Across
- 2. Deze regels heb je nodig bij allomorfen. Ze definiëren wanneer (in welke fonologische omgeving) je welke vormvariant moet gebruiken.
- 6. Uitspraakvariant van één klank, die niet tot betekenisverschil leidt
- 7. Manier om een bepaalde klank te articuleren
- 8. Deze tak van de taalkunde bestudeert de regelmatigheden vertoond door klanken en klankcombinaties in een bepaalde taal. De fonologie bestudeert het klanksysteem dat elke taalgebruiker onbewust in zijn hoofd heeft. Dit vindt dus plaats op een abstract, mentaal niveau.
- 10. Uitbreidbare woordklasse
- 13. Dit is het verschijnsel dat spraakklanken niet telkens als uniek auditief signaal worden waargenomen, maar door de hersenen in een bepaalde categorie worden ingedeeld met duidelijke foneemgrenzen tussen de categorieën.
- 15. Dit is vormelijk de kleinste betekenisvolle eenheid in taal. Het is een betekenisdragend element. Het kan gaan om een volledig woord of slechts een woorddeel. Het kan dus ook een flexioneel element zijn.
- 16. Schema waarin klinkers opgedeeld worden volgens hun articulatiekenmerken. Hierin wordt de stand van de tong weergegeven, alsook die van de onderkaak.

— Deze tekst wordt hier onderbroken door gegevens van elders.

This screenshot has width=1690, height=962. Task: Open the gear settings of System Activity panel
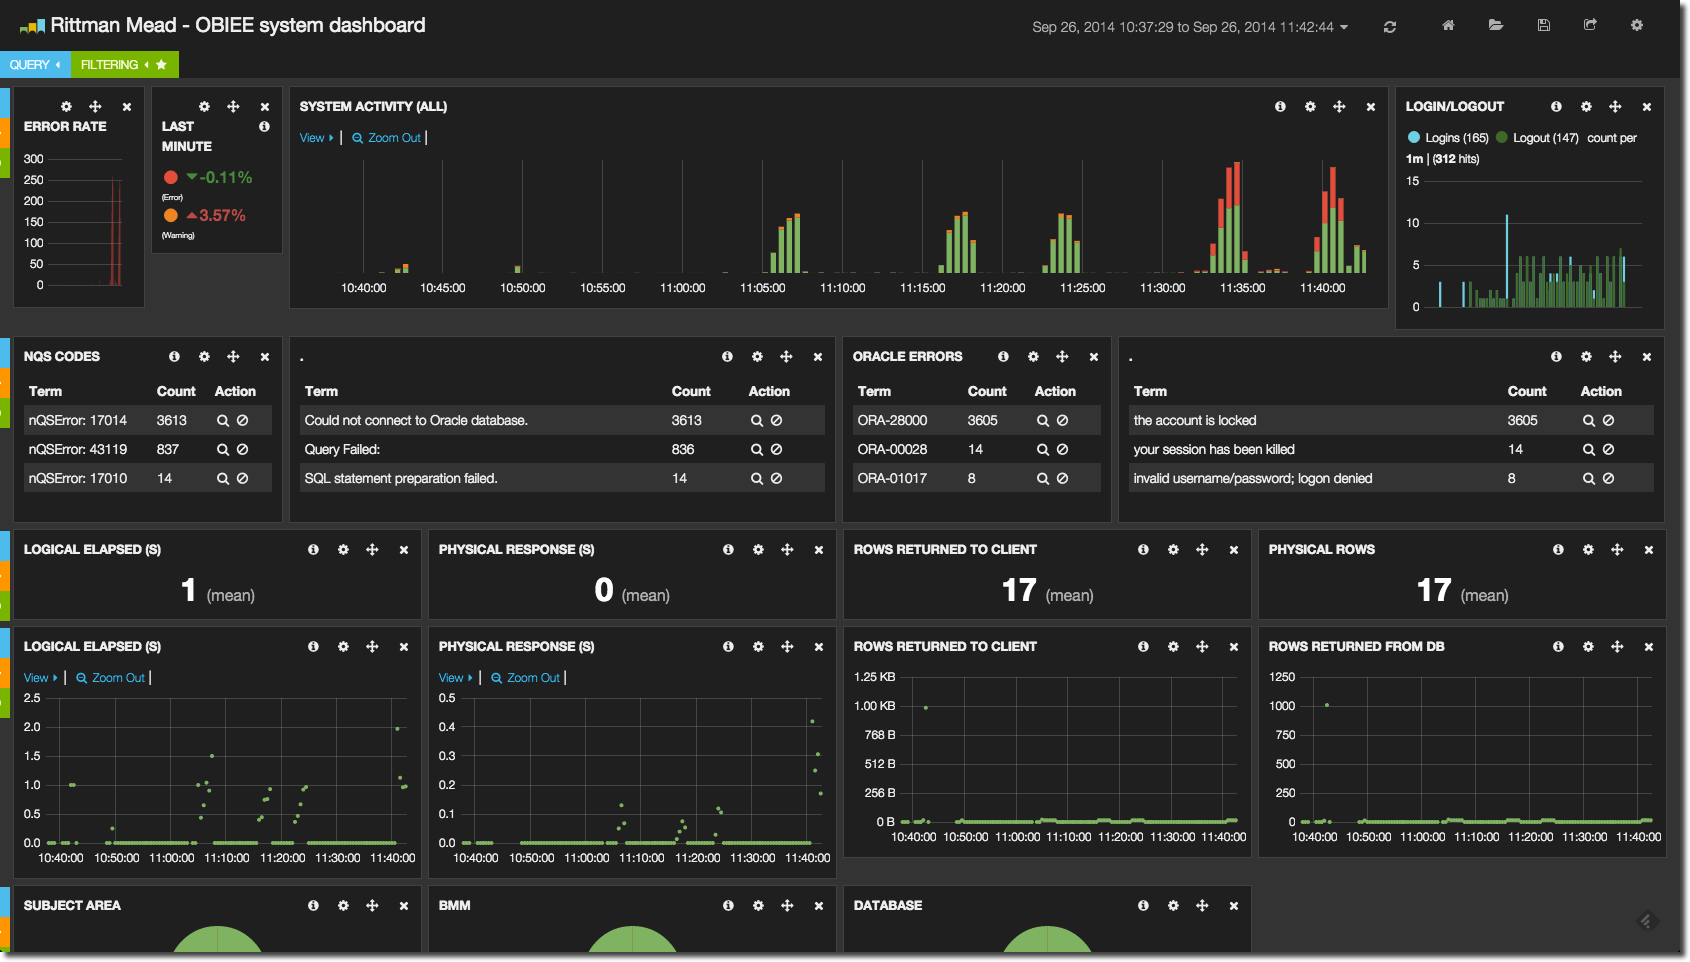1309,107
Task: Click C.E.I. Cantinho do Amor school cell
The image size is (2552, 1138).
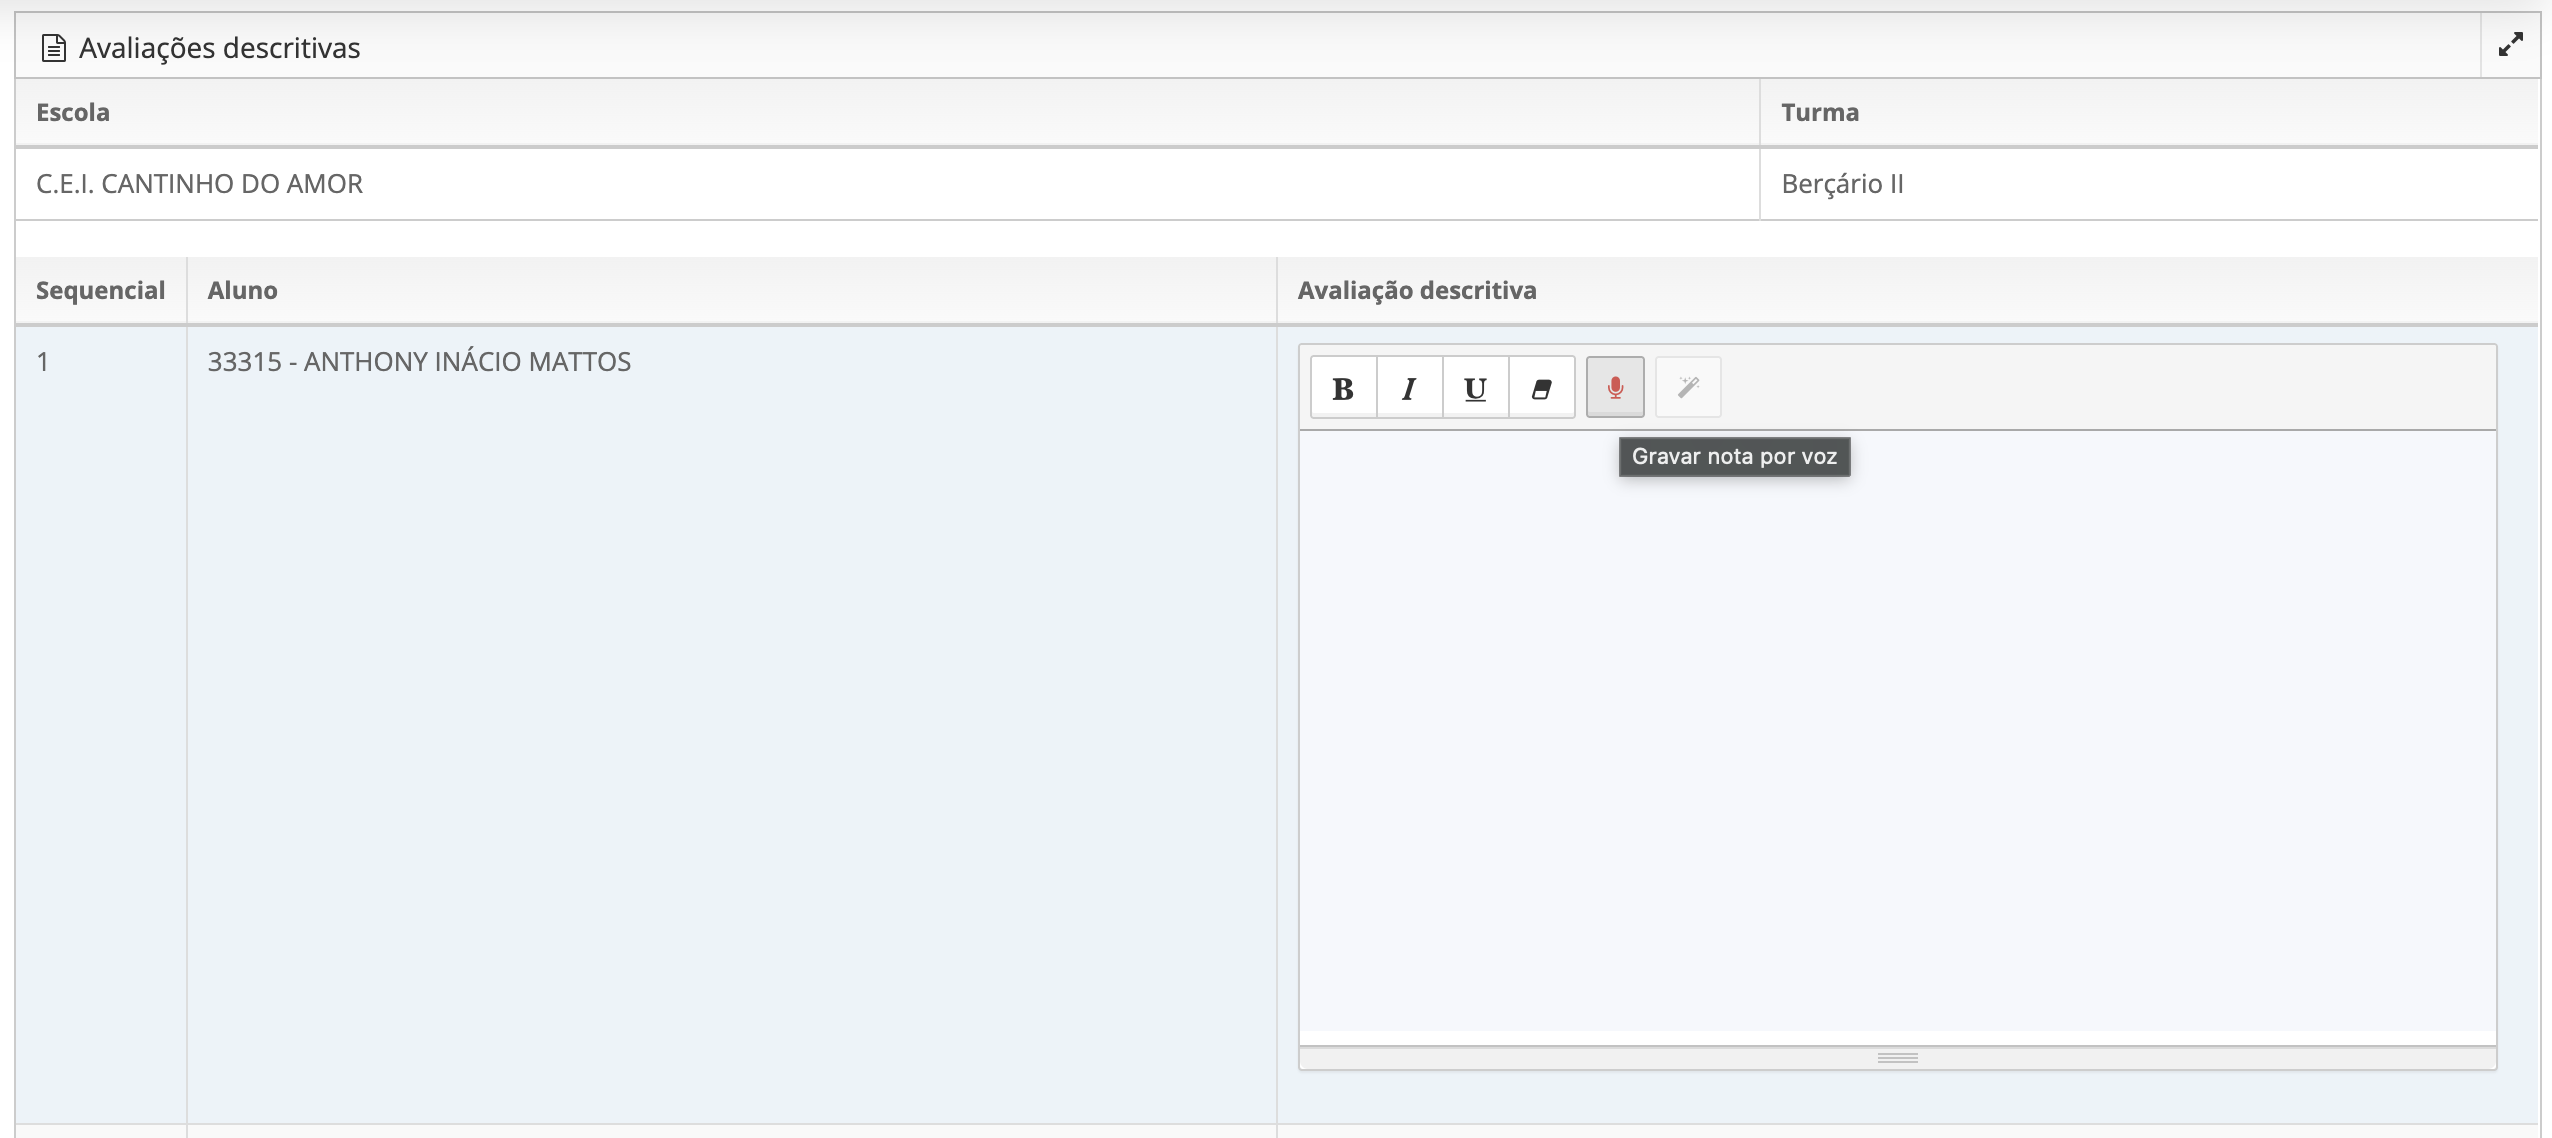Action: click(x=200, y=184)
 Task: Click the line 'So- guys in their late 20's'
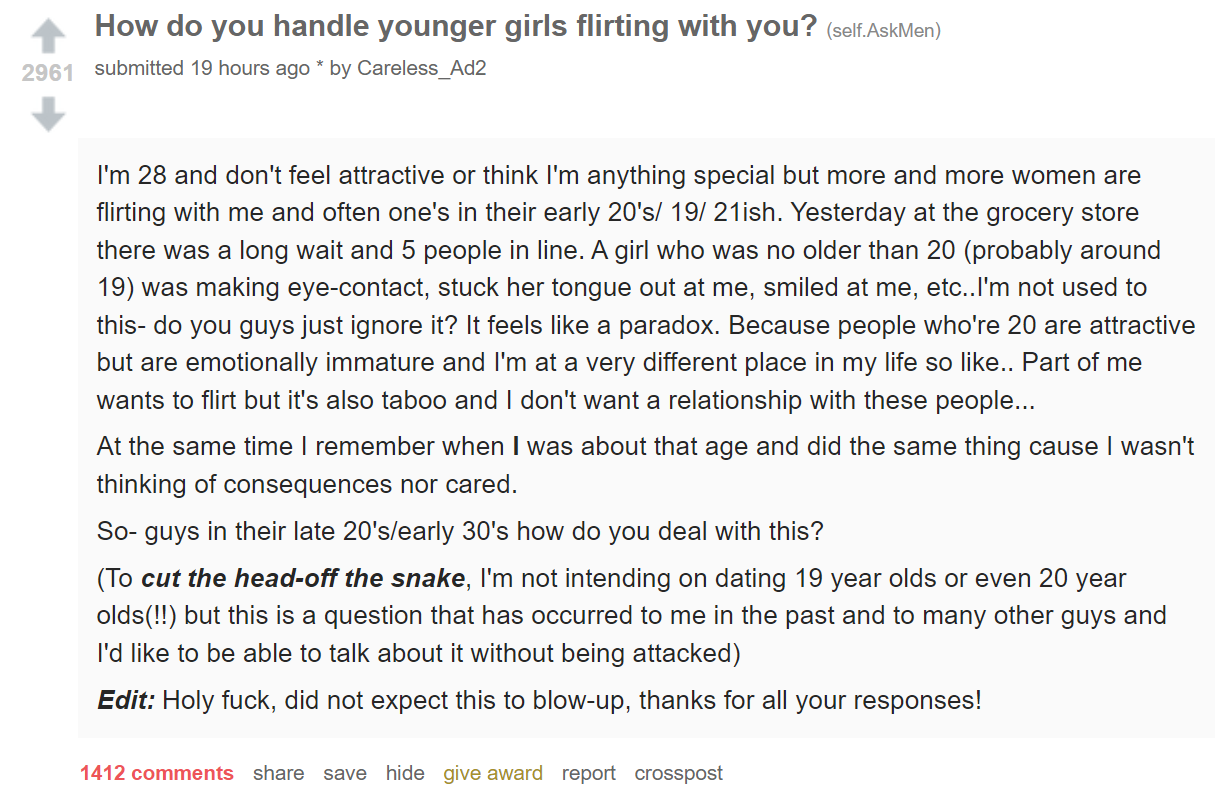pos(460,530)
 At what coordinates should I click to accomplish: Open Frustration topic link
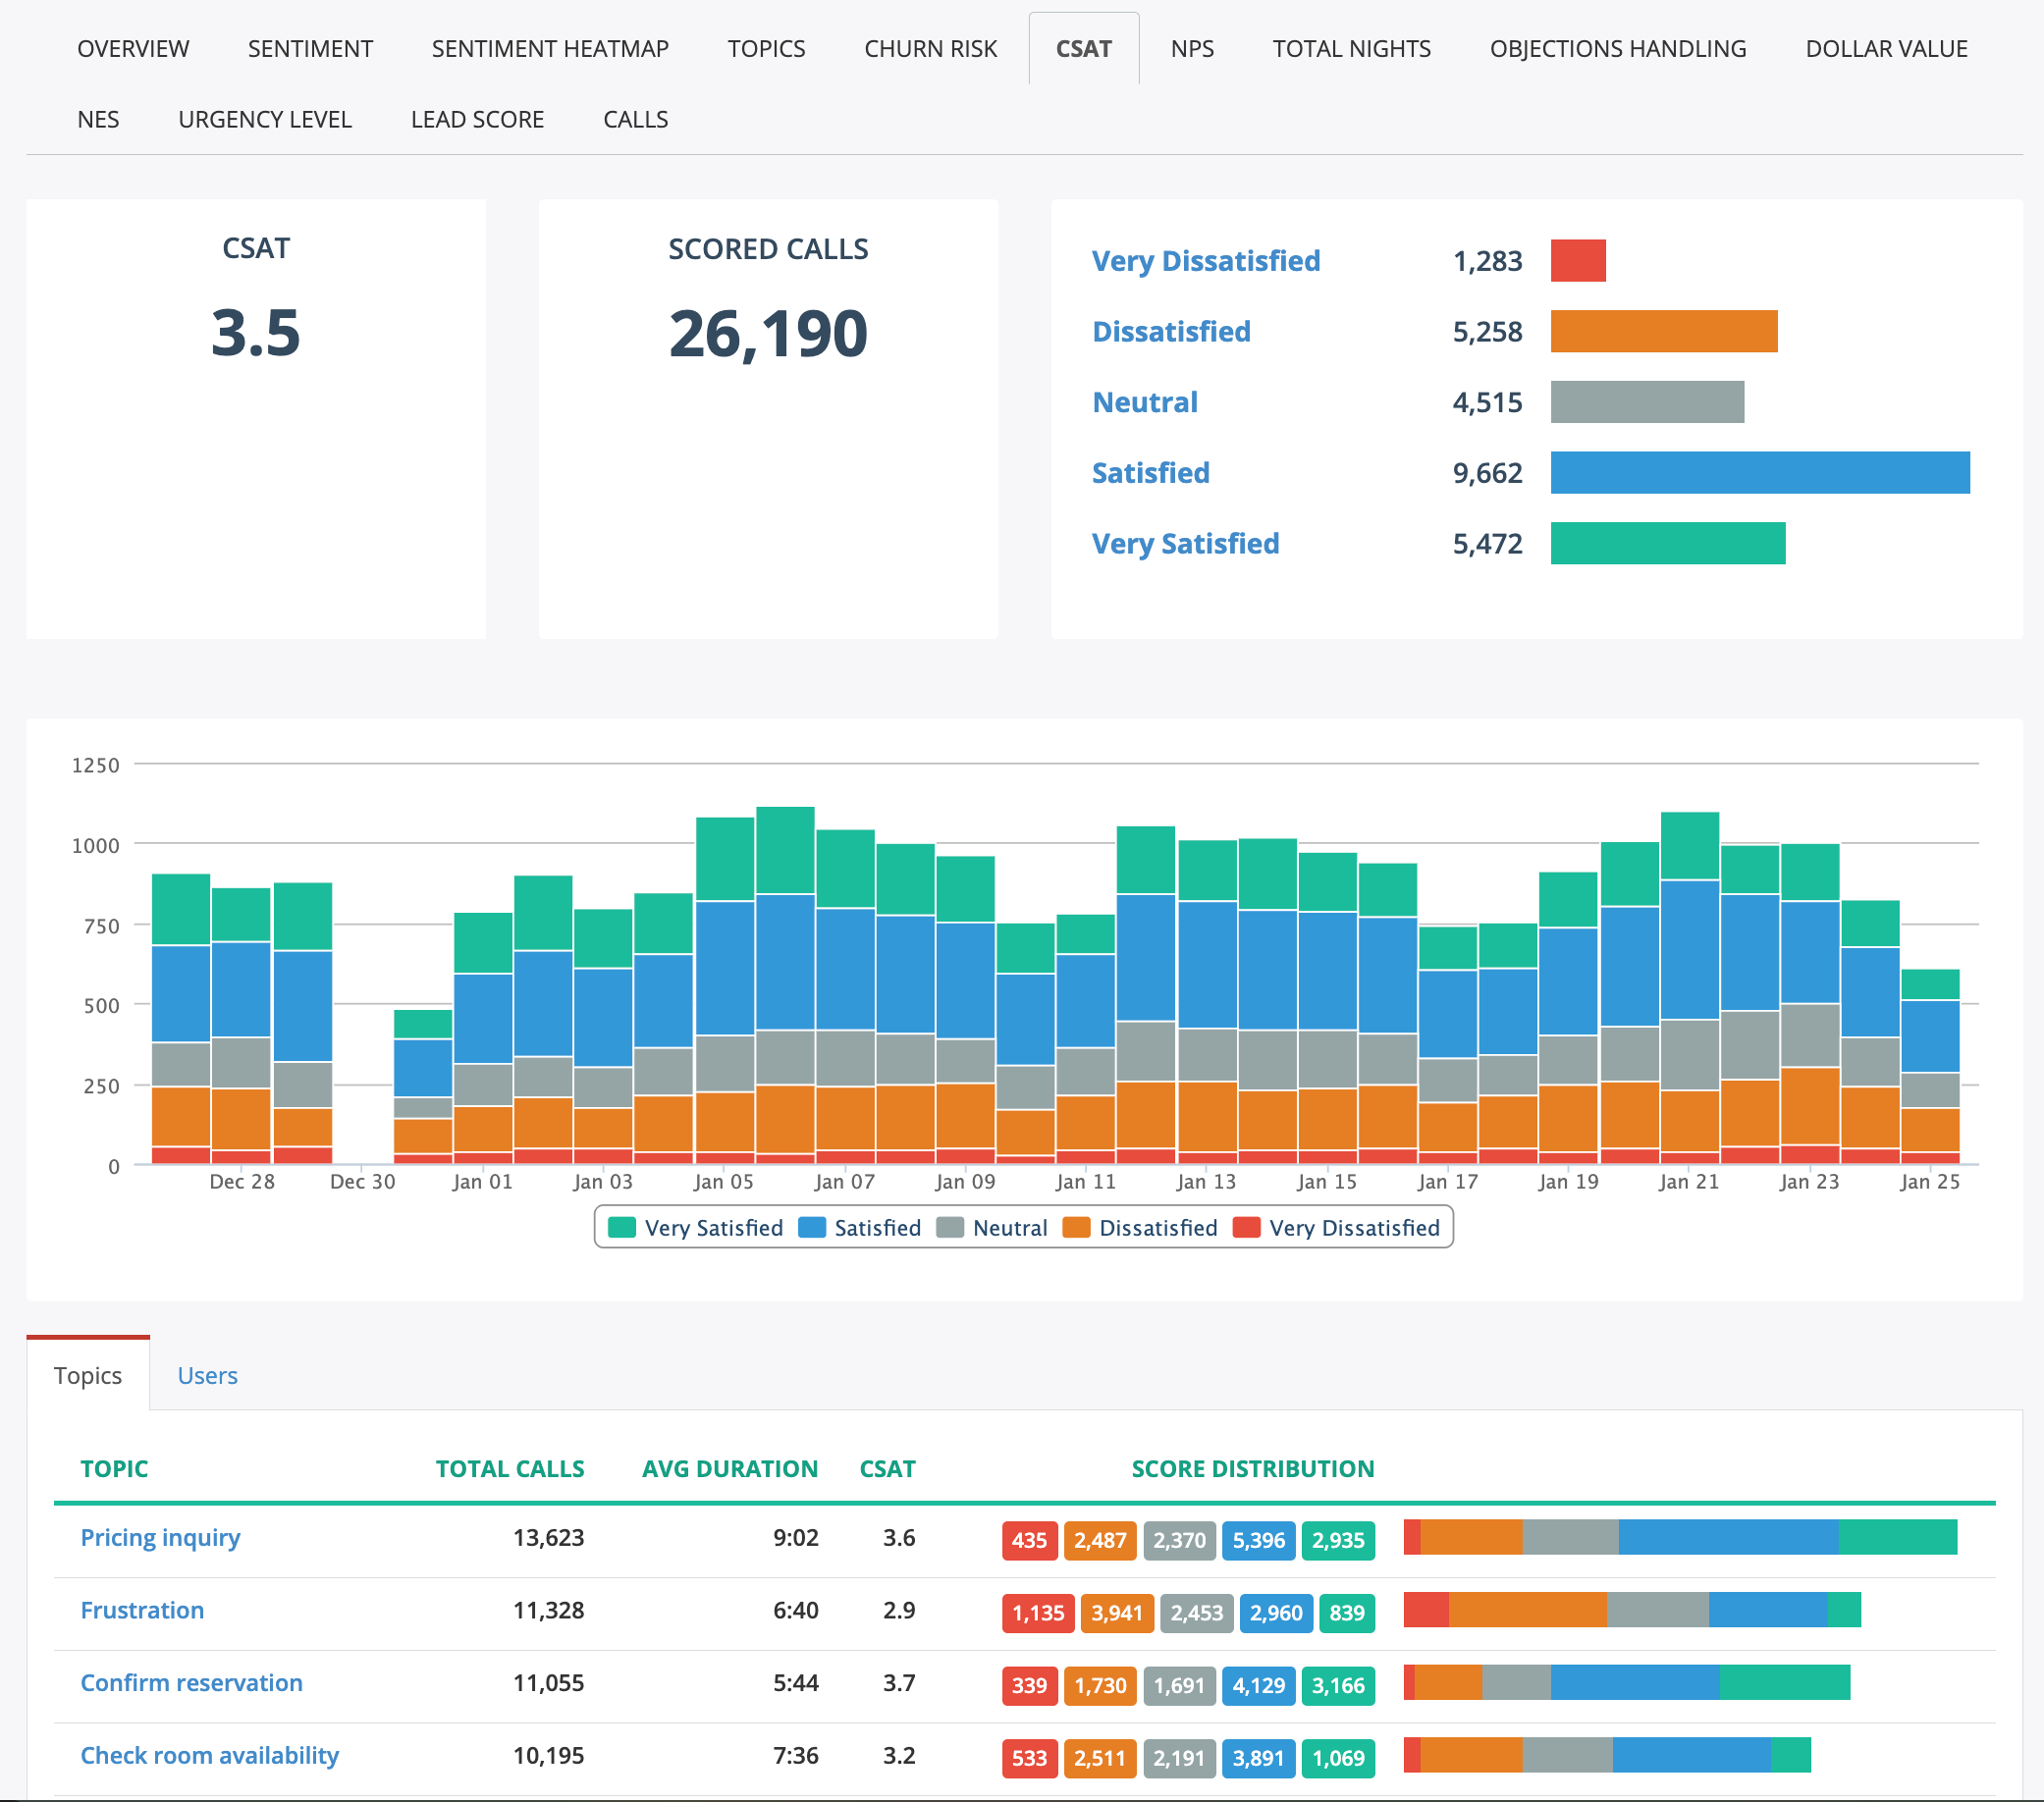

- 17. Dit is een audiovisuele illusie die gecreëerd wordt wanneer een auditieve waarneming niet overeenkomt met een gelijktijdige visuele waarneming. De visuele waarneming overstemt de auditieve, waardoor een klank wordt waargenomen zoals hij eruit ziet i.p.v. hoe hij klinkt.
- 18. Dit principe houdt in dat je eenzelfde procédé een onbeperkt aantal keren na elkaar kunt toepassen, bijvoorbeeld om nieuwe samenstellingen te vormen.
- 19. Vormvariant van één morfeem, die niet tot betekenisverschil leidt
Down
- 1. Niet-uitbreidbare woordklasse
- 3. Delen van het lichaam die ingezet worden om een klank uit te spreken
- 4. Een morfeem dat als een zelfstandig woord kan voorkomen
- 5. Uitspraak van de letter r typisch voor Nederlands-Nederlands, en vergelijkbaar met de Engelse r.
- 9. Dit wordt ook wel vormleer genoemd. Deze tak van de taalwetenschap bestudeert de wijze waarop woorden (en soms ook andere uitdrukkingen) gevormd zijn en hoe taalvormen door hun vorm grammaticale noties zoals geslacht, getal, casus, tijd enz. uitdrukken.
- 11. Het fenomeen dat tweeklanken met een meer open mond gaan uitgesproken worden. Het houdt een verlaging van de klinkers in.
- 12. Het abstracte morfeem dat via een achtervoegsel een substantief wil verkleinen. Dit morfeem kent vijf allomorfen.
- 14. Dit is een morfeem dat niet op zichzelf kan voorkomen, ze worden aan de stam van een woord toegevoegd.